Some of the most popular blogs on the Internet deal with venture capital and the entrepreneur's pursuit of such funding. Google Analytics shows that many of the readers of this blog read at least one venture capital blog. A new academic paper shows that VCs may not be articulating their decision making criteria accurately! While they obviously understand their own methodology, they may be under weighting certain factors when they explain how they make their funding decisions.
The new paper is titled Uncovering Knowledge Structures of Venture Capital Investment Decision Making and was published by Pankaj Patel and Rodney D'Souza, two PHD candidates. This paper won the SBA Office of Advocacy award for the best doctoral paper in 2008 and was funded by them. (Yes-this may be a rare example of tax dollars well spent.)

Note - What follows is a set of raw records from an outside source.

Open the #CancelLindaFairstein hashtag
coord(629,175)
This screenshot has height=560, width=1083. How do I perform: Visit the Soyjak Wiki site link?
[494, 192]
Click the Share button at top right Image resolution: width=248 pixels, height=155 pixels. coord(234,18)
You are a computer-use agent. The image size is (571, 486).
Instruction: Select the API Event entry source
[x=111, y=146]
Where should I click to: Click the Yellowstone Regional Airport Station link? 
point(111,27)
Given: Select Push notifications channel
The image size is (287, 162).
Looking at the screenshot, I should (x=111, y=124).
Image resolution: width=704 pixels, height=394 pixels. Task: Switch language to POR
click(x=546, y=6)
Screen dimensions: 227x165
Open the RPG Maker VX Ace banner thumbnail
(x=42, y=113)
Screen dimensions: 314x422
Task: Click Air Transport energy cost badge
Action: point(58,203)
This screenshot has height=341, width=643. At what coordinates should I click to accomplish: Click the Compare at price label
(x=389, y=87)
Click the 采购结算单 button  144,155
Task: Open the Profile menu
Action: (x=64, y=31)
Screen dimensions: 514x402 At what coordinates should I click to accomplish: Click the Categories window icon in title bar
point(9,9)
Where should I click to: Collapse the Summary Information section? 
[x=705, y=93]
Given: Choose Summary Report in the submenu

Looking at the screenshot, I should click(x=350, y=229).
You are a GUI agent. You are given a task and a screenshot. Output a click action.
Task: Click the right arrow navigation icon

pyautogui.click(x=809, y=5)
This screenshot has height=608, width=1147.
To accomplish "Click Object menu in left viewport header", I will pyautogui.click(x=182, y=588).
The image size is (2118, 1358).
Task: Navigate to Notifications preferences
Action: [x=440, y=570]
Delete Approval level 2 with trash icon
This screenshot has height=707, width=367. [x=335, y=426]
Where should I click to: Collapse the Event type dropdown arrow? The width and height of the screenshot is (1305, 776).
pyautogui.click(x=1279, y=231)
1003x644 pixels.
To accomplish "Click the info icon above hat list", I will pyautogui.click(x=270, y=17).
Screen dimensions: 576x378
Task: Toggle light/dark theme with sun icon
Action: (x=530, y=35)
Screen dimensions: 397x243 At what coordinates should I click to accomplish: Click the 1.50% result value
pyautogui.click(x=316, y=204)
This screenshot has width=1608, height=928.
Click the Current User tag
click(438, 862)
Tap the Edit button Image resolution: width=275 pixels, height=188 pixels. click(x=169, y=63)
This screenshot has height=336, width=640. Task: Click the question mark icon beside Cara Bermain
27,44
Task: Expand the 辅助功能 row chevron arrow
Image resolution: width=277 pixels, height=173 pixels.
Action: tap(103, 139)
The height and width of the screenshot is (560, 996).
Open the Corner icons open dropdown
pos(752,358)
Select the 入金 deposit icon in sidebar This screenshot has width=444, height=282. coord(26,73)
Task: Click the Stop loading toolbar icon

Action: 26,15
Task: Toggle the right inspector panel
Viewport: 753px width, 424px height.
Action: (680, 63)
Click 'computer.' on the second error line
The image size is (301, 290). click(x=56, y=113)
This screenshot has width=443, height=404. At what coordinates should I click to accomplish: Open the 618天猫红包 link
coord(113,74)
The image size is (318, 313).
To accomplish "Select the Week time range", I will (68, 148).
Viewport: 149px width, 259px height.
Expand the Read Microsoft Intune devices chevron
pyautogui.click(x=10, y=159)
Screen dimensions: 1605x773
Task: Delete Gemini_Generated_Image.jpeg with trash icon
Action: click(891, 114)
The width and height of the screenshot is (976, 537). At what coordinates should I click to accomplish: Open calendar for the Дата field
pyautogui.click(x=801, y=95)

Using 144 real technology business plans, half of which were actually funded by VCs and angels, a group of experienced VCs (average 18 years as VCs) were asked to evaluate each of the 144 plans for funding based on the criteria below. The criteria was developed by the VCs and vetted using some advanced statistical techniques (which basically eliminated bias). The 14 criteria were:
- Startup experience
- Industry experience
- Leadership experience
- Management experience
- Market size
- Customer adoption
- Revenue generated
- Entry timing
- Competition
- Technological advantage
- Strategy
- Intellectual property rights
- Value added
- Profit margins
(Nice checklist for an executive summary or Powerpoint for a VC or angel investor.)
Drum roll--the conclusions from the study were:
- Market opportunity (5,6,8 and 9 above) is the most important factor when VCs fund a business
- Management team (1,2, and 4 above) is the most important factor when a business does not receive funding
- Satisfactory team, great opportunity beats great team, so-so opportunity in the funding process
You need a decent management team to get through the first screen, but the quality of the market opportunity (market size, competitive landscape, customer buying behavior) largely determines if you will get funded. I always say that Michael Porter's Competitive Strategies: Techniques for Analyzing Industries and Competitors is one of only two books that every entrepreneur should read. Looks like the VCs may agree.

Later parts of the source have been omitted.